**Description of the task**
With nothing added or dropped, copy the data that follows exactly.

Stored data entries
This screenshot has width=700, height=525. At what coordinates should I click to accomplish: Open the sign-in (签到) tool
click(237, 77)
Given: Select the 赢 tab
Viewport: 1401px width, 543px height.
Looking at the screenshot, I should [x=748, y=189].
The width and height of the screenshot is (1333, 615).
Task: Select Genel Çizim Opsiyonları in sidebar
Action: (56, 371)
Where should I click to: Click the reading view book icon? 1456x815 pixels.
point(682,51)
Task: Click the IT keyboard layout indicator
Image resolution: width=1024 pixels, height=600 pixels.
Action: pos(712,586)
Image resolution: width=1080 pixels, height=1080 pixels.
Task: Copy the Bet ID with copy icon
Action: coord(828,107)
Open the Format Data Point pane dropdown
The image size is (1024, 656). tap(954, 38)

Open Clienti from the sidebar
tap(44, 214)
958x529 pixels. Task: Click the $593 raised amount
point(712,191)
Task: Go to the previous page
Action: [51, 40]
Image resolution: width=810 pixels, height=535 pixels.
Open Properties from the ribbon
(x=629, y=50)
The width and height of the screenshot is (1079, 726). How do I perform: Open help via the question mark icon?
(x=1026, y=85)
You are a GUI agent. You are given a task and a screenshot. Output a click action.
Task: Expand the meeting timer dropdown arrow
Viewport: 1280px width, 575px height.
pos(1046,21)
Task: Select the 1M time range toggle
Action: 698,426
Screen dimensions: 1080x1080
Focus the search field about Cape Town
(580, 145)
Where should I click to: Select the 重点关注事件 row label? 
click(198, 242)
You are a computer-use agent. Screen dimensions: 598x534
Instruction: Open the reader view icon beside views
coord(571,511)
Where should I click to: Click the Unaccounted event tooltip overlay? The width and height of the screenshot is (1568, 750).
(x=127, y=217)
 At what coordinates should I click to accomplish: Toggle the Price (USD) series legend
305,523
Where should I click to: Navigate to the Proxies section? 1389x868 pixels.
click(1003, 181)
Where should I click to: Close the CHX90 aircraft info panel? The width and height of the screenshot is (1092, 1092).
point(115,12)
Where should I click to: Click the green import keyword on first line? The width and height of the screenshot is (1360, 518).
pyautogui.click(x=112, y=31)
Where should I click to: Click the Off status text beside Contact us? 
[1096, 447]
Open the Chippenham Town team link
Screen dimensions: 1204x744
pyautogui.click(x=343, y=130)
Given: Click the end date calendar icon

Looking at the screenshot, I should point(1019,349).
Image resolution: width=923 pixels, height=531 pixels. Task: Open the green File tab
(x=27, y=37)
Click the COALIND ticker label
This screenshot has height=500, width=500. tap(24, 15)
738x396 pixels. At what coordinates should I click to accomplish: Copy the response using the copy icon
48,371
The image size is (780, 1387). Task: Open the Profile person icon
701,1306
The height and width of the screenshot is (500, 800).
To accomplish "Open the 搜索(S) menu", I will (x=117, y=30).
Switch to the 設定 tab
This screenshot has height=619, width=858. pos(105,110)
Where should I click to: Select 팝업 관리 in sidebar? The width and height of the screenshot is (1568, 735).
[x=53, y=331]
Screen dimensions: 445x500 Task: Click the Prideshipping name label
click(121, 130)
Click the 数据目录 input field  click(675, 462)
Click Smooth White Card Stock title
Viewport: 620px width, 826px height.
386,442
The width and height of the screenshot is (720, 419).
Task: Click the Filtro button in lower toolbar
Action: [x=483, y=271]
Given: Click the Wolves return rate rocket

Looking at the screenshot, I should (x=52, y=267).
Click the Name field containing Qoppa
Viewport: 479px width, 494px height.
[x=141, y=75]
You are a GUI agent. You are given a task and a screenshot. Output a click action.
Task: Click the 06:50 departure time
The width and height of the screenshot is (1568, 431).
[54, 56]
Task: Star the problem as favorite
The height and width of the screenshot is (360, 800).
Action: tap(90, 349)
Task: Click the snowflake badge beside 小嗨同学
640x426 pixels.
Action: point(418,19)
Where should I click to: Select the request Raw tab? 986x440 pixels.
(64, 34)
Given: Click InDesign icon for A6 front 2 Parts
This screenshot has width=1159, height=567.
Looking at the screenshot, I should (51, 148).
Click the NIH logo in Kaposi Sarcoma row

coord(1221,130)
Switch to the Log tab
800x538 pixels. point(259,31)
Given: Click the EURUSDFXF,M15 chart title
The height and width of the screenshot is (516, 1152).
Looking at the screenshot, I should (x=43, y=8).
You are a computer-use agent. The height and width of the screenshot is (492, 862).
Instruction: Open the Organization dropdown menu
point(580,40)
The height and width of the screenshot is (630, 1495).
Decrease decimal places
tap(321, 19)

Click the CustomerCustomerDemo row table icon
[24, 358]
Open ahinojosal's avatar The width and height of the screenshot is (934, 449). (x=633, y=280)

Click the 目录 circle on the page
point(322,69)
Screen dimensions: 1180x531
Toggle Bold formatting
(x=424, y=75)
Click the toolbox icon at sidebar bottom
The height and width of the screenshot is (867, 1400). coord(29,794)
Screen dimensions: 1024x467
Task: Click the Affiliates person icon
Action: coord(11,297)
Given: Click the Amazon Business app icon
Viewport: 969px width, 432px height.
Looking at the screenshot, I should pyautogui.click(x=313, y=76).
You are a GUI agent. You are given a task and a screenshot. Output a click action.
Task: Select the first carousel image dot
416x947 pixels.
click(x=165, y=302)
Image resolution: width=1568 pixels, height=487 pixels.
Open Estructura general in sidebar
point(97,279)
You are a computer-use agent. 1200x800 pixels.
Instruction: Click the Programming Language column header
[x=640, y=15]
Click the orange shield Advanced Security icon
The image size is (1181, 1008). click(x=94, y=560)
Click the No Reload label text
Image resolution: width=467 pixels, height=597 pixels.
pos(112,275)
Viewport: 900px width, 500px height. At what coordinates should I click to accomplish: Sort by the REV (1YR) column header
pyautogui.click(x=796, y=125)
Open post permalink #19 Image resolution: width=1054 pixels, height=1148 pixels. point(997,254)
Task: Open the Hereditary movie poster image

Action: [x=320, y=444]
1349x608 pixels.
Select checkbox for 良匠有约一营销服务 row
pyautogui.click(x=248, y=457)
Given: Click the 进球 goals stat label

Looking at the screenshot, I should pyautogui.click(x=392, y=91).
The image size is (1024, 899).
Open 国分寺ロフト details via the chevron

**Answer to the problem**
This screenshot has width=700, height=525. At what coordinates should I click to accomplish: Open the sign-in (签到) tool
click(237, 77)
Given: Select the 赢 tab
Viewport: 1401px width, 543px height.
Looking at the screenshot, I should [x=748, y=189].
The width and height of the screenshot is (1333, 615).
Task: Select Genel Çizim Opsiyonları in sidebar
Action: (56, 371)
Where should I click to: Click the reading view book icon? 1456x815 pixels.
point(682,51)
Task: Click the IT keyboard layout indicator
Image resolution: width=1024 pixels, height=600 pixels.
Action: pos(712,586)
Image resolution: width=1080 pixels, height=1080 pixels.
Task: Copy the Bet ID with copy icon
Action: coord(828,107)
Open the Format Data Point pane dropdown
The image size is (1024, 656). tap(954, 38)

Open Clienti from the sidebar
tap(44, 214)
958x529 pixels. Task: Click the $593 raised amount
point(712,191)
Task: Go to the previous page
Action: [51, 40]
Image resolution: width=810 pixels, height=535 pixels.
Open Properties from the ribbon
(x=629, y=50)
The width and height of the screenshot is (1079, 726). How do I perform: Open help via the question mark icon?
(x=1026, y=85)
You are a GUI agent. You are given a task and a screenshot. Output a click action.
Task: Expand the meeting timer dropdown arrow
Viewport: 1280px width, 575px height.
pos(1046,21)
Task: Select the 1M time range toggle
Action: 698,426
Screen dimensions: 1080x1080
Focus the search field about Cape Town
(580, 145)
Where should I click to: Select the 重点关注事件 row label? 
click(198, 242)
You are a computer-use agent. Screen dimensions: 598x534
Instruction: Open the reader view icon beside views
coord(571,511)
Where should I click to: Click the Unaccounted event tooltip overlay? The width and height of the screenshot is (1568, 750).
(x=127, y=217)
 At what coordinates should I click to accomplish: Toggle the Price (USD) series legend
305,523
Where should I click to: Navigate to the Proxies section? 1389x868 pixels.
click(1003, 181)
Where should I click to: Close the CHX90 aircraft info panel? The width and height of the screenshot is (1092, 1092).
point(115,12)
Where should I click to: Click the green import keyword on first line? The width and height of the screenshot is (1360, 518).
pyautogui.click(x=112, y=31)
Where should I click to: Click the Off status text beside Contact us? 
[1096, 447]
Open the Chippenham Town team link
Screen dimensions: 1204x744
pyautogui.click(x=343, y=130)
Given: Click the end date calendar icon

Looking at the screenshot, I should point(1019,349).
Image resolution: width=923 pixels, height=531 pixels. Task: Open the green File tab
(x=27, y=37)
Click the COALIND ticker label
This screenshot has height=500, width=500. tap(24, 15)
738x396 pixels. At what coordinates should I click to accomplish: Copy the response using the copy icon
48,371
The image size is (780, 1387). Task: Open the Profile person icon
701,1306
The height and width of the screenshot is (500, 800).
To accomplish "Open the 搜索(S) menu", I will (x=117, y=30).
Switch to the 設定 tab
This screenshot has height=619, width=858. pos(105,110)
Where should I click to: Select 팝업 관리 in sidebar? The width and height of the screenshot is (1568, 735).
[x=53, y=331]
Screen dimensions: 445x500 Task: Click the Prideshipping name label
click(121, 130)
Click the 数据目录 input field  click(675, 462)
Click Smooth White Card Stock title
Viewport: 620px width, 826px height.
386,442
The width and height of the screenshot is (720, 419).
Task: Click the Filtro button in lower toolbar
Action: [x=483, y=271]
Given: Click the Wolves return rate rocket

Looking at the screenshot, I should (x=52, y=267).
Click the Name field containing Qoppa
Viewport: 479px width, 494px height.
[x=141, y=75]
You are a GUI agent. You are given a task and a screenshot. Output a click action.
Task: Click the 06:50 departure time
The width and height of the screenshot is (1568, 431).
[54, 56]
Task: Star the problem as favorite
The height and width of the screenshot is (360, 800).
Action: tap(90, 349)
Task: Click the snowflake badge beside 小嗨同学
640x426 pixels.
Action: point(418,19)
Where should I click to: Select the request Raw tab? 986x440 pixels.
(64, 34)
Given: Click InDesign icon for A6 front 2 Parts
This screenshot has width=1159, height=567.
Looking at the screenshot, I should (51, 148).
Click the NIH logo in Kaposi Sarcoma row

coord(1221,130)
Switch to the Log tab
800x538 pixels. point(259,31)
Given: Click the EURUSDFXF,M15 chart title
The height and width of the screenshot is (516, 1152).
Looking at the screenshot, I should (x=43, y=8).
You are a computer-use agent. The height and width of the screenshot is (492, 862).
Instruction: Open the Organization dropdown menu
point(580,40)
The height and width of the screenshot is (630, 1495).
Decrease decimal places
tap(321, 19)

Click the CustomerCustomerDemo row table icon
[24, 358]
Open ahinojosal's avatar The width and height of the screenshot is (934, 449). (x=633, y=280)

Click the 目录 circle on the page
point(322,69)
Screen dimensions: 1180x531
Toggle Bold formatting
(x=424, y=75)
Click the toolbox icon at sidebar bottom
The height and width of the screenshot is (867, 1400). coord(29,794)
Screen dimensions: 1024x467
Task: Click the Affiliates person icon
Action: coord(11,297)
Given: Click the Amazon Business app icon
Viewport: 969px width, 432px height.
Looking at the screenshot, I should pyautogui.click(x=313, y=76).
You are a GUI agent. You are given a task and a screenshot. Output a click action.
Task: Select the first carousel image dot
416x947 pixels.
click(x=165, y=302)
Image resolution: width=1568 pixels, height=487 pixels.
Open Estructura general in sidebar
point(97,279)
You are a computer-use agent. 1200x800 pixels.
Instruction: Click the Programming Language column header
[x=640, y=15]
Click the orange shield Advanced Security icon
The image size is (1181, 1008). click(x=94, y=560)
Click the No Reload label text
Image resolution: width=467 pixels, height=597 pixels.
pos(112,275)
Viewport: 900px width, 500px height. At what coordinates should I click to accomplish: Sort by the REV (1YR) column header
pyautogui.click(x=796, y=125)
Open post permalink #19 Image resolution: width=1054 pixels, height=1148 pixels. point(997,254)
Task: Open the Hereditary movie poster image

Action: [x=320, y=444]
1349x608 pixels.
Select checkbox for 良匠有约一营销服务 row
pyautogui.click(x=248, y=457)
Given: Click the 进球 goals stat label

Looking at the screenshot, I should pyautogui.click(x=392, y=91).
The image size is (1024, 899).
Open 国分寺ロフト details via the chevron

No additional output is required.